戦場の英雄も、戦後の世に馴染めず、そして再起ならず。そのまま失意のうちに世を去った者も決して少なくないという。
確かに戦後の世相を考えると、公職追放とは関係のない、それこそ日雇い仕事でも、旧軍人、ましてや陸軍士官学校や海軍兵学校出身の元将校の雇い入れを嫌う企業もあっただろう。時の権力者であるGHQ(連合国軍総司令官総司令部)に忖度してのことである。
トラック運転手からガリ版刷りまで
家族を養うには仕事を選べない
もっとも元職業軍人、元将校ら、そのすべてが戦後の世に馴染めず、刹那的に生きたわけではない。
「軍人はね、どんなに卑怯の誹りを受けても、他人から見て情けなく、みっともなくても、最後まで生き残って、国のために尽くさなければならない。だから命あるうちは生き抜くものなんだ」
かつて記者が縁した元海軍大佐の言葉である。実際、戦後も生き残った元将校は、苦労を強いられながらも、やはり軍人らしく逞しく戦後の世を生き抜いた者も数多い。

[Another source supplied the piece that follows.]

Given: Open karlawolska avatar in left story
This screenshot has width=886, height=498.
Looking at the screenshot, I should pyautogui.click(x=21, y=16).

たとえば将官クラスまで進んだ元陸軍将校は、復員後、その翌日からトラックの運転助手の働き口をみつけて、かつての部下よりも若い人たちに混じって働いていたという。海の将官だった元海軍将校は、当時の印刷方法である謄写版(俗にいうガリ版)の清書や写字を行う筆耕業で生計を立てている。
先でも触れた記者が縁した元海軍大佐は、戦後すぐの頃から5、6年くらい後の数年間の時期を振り返り、次のような話を聞かせてくれたことがある。
「元職業軍人に厳しい時代、雇ってくれる会社もない。だから日雇い仕事で食いつなぐ。実家で家業があるならばそれを手伝う。あるいは商売をするしか家族を養う方法がなかった」
戦後、元職業軍人が商売を始めたのは、何がしかの目的があってのことではなく、こうした背景による止むにやまれないものであったとみるのが妥当かもしれない。商売を始めるしか生きる術がなかったのだろう。